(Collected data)
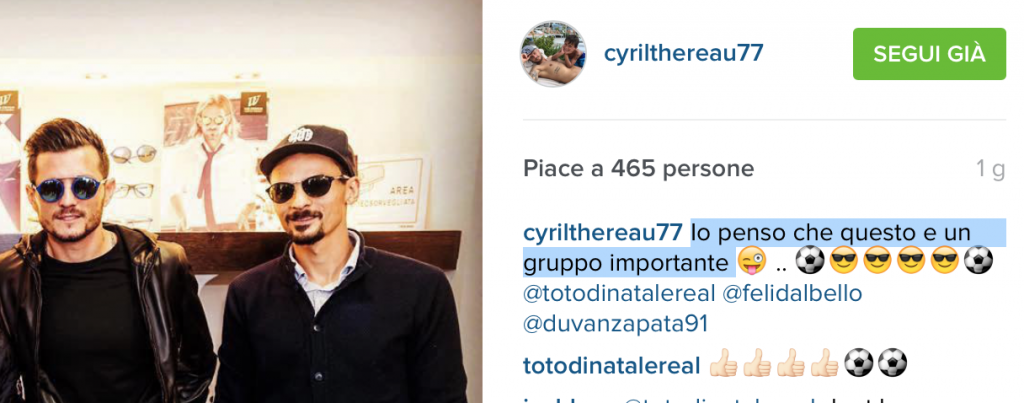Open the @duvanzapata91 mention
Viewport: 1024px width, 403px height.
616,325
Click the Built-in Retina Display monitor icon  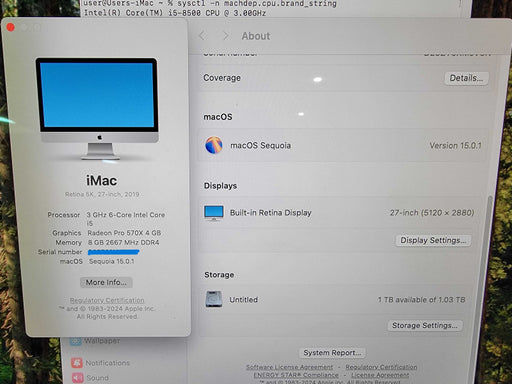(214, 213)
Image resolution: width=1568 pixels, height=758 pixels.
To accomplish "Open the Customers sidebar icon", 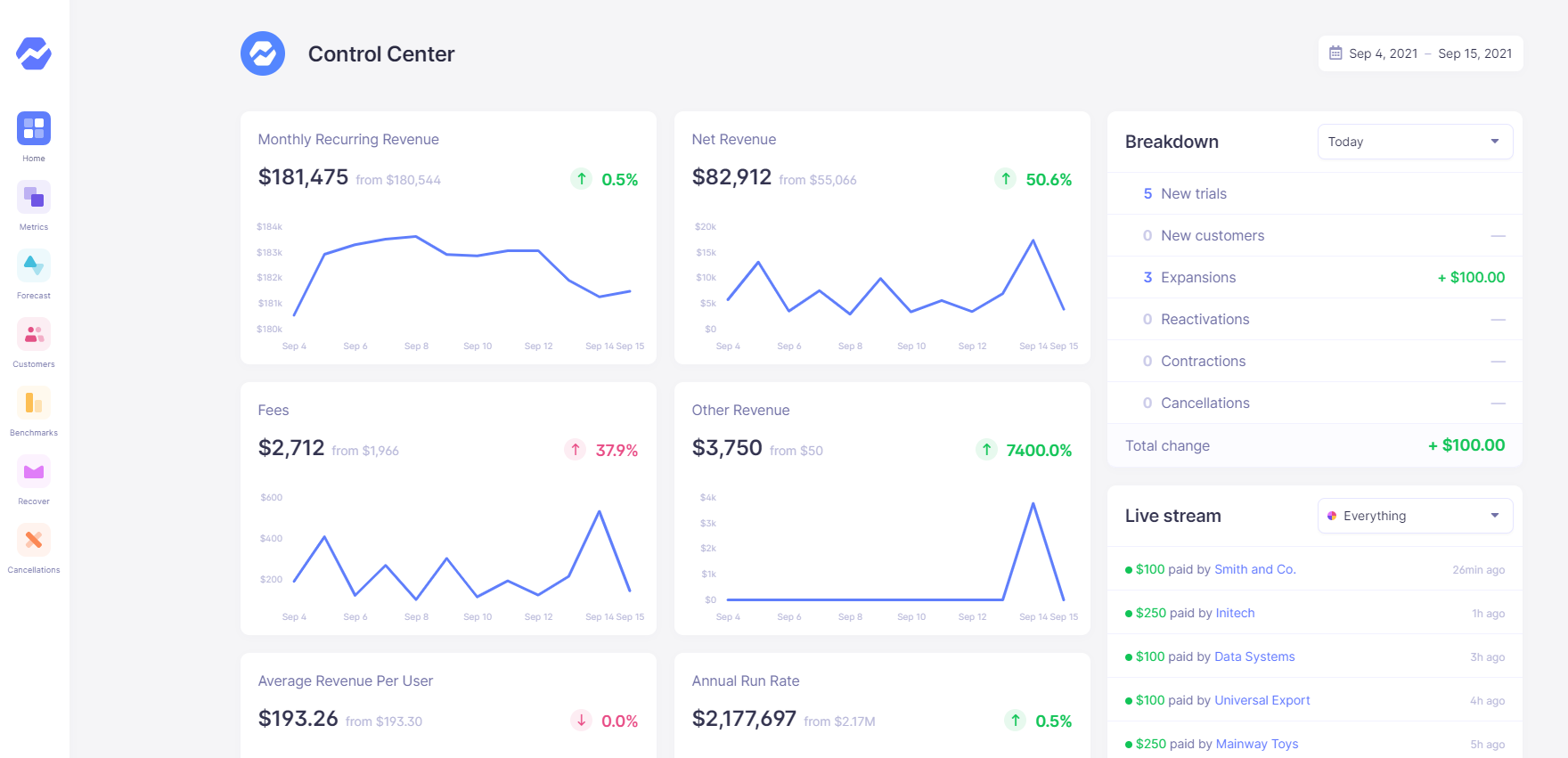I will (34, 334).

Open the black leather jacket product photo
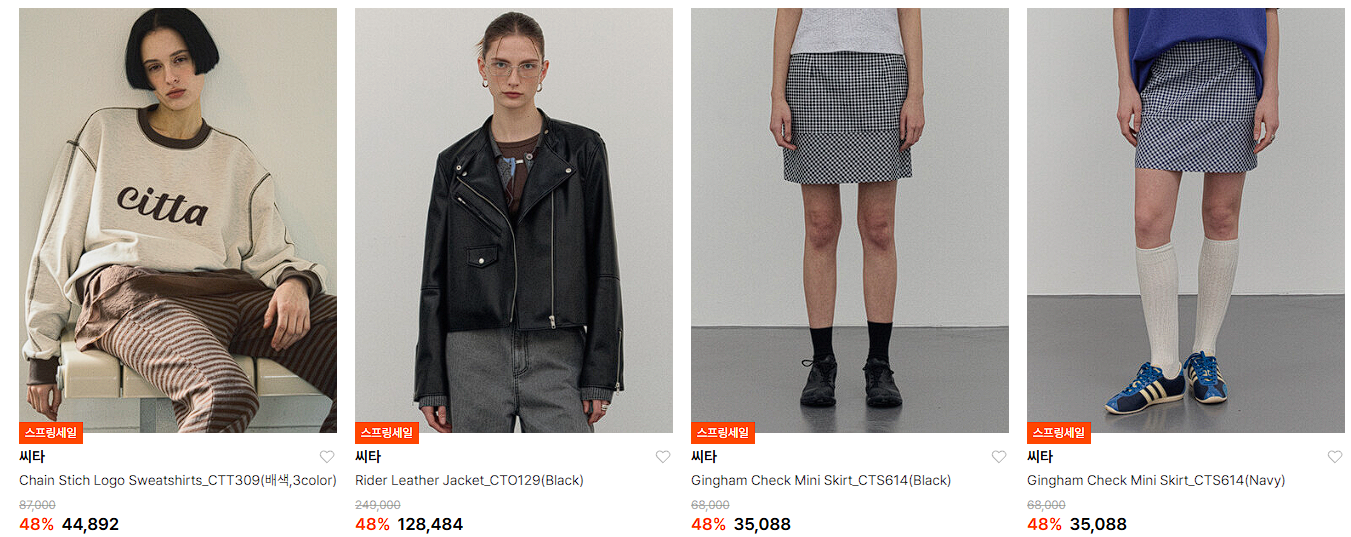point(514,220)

--

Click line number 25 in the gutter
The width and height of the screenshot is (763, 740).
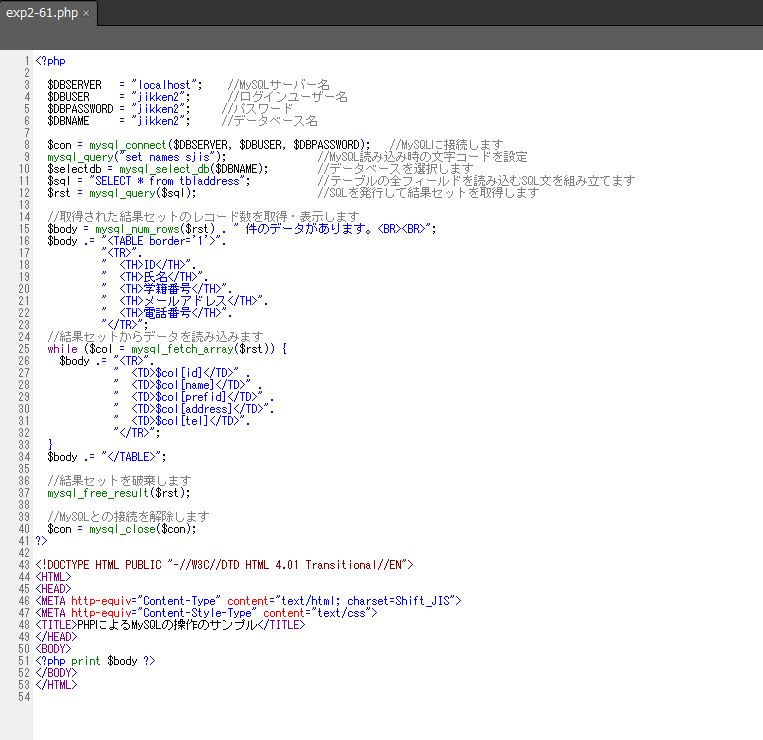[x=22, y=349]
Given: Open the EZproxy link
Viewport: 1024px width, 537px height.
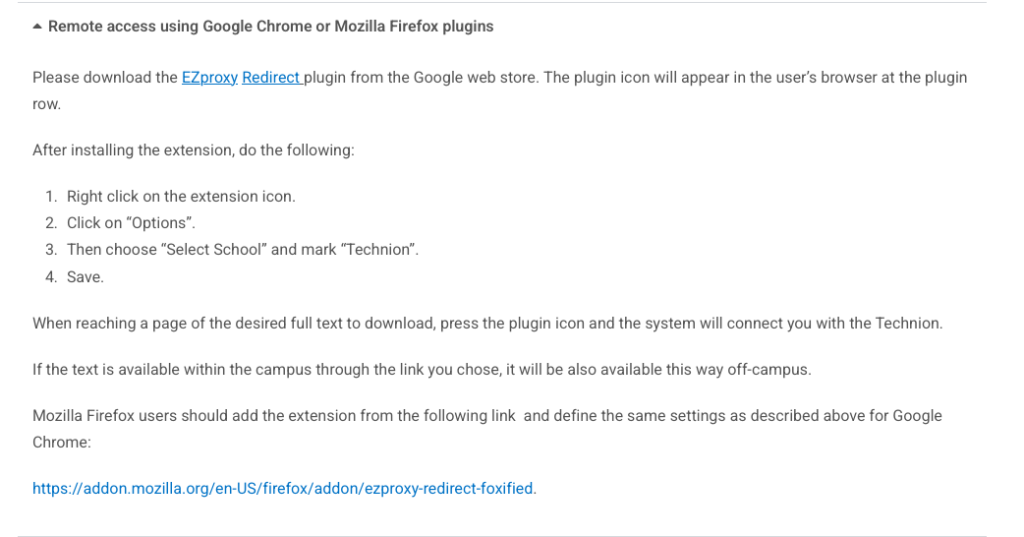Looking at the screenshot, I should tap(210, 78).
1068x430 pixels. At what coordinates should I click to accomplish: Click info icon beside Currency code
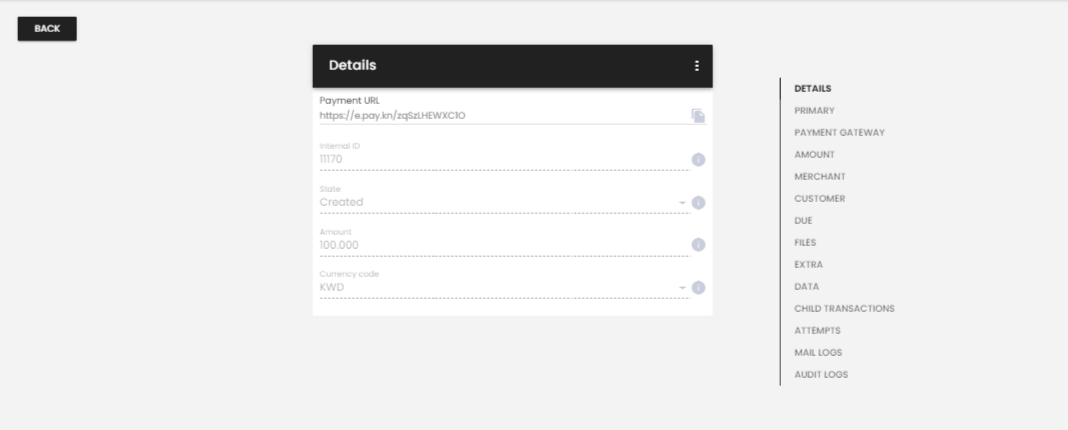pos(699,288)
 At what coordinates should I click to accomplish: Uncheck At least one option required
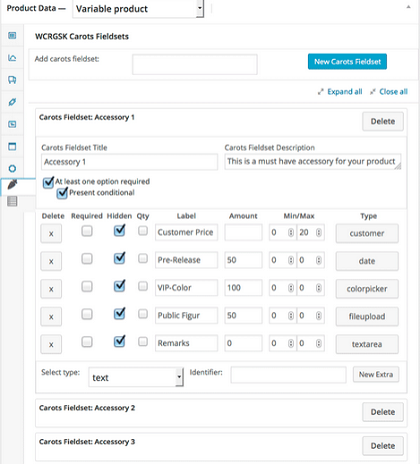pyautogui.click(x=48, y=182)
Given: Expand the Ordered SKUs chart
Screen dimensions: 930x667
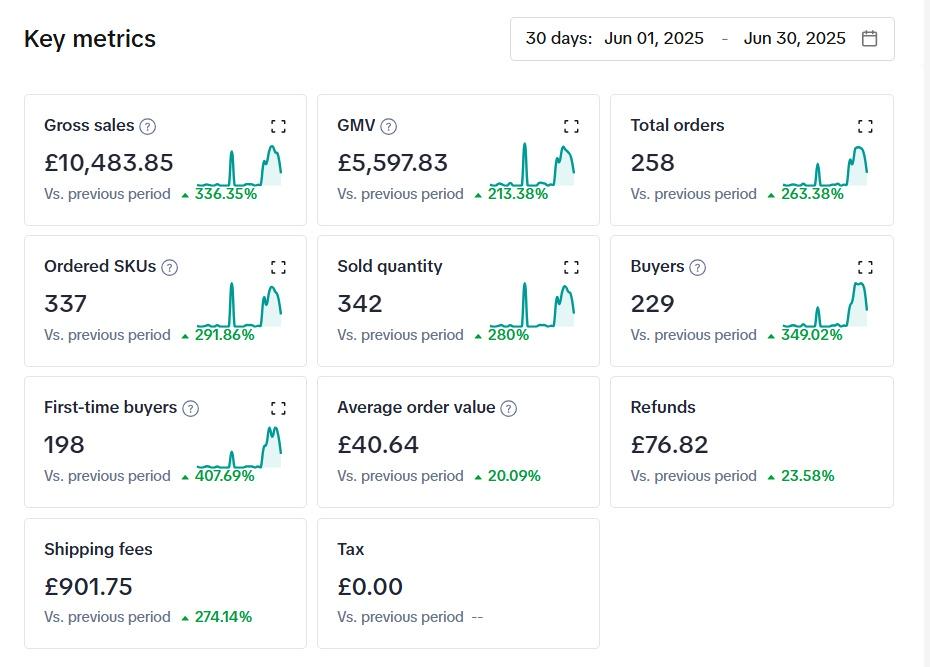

# The task
Among the lines above, repeat exactly those from the line with "Given: Expand the Ordered SKUs chart" to the line with "Screen dimensions: 930x667", counting both ends.

# Reply to the exercise
Given: Expand the Ordered SKUs chart
Screen dimensions: 930x667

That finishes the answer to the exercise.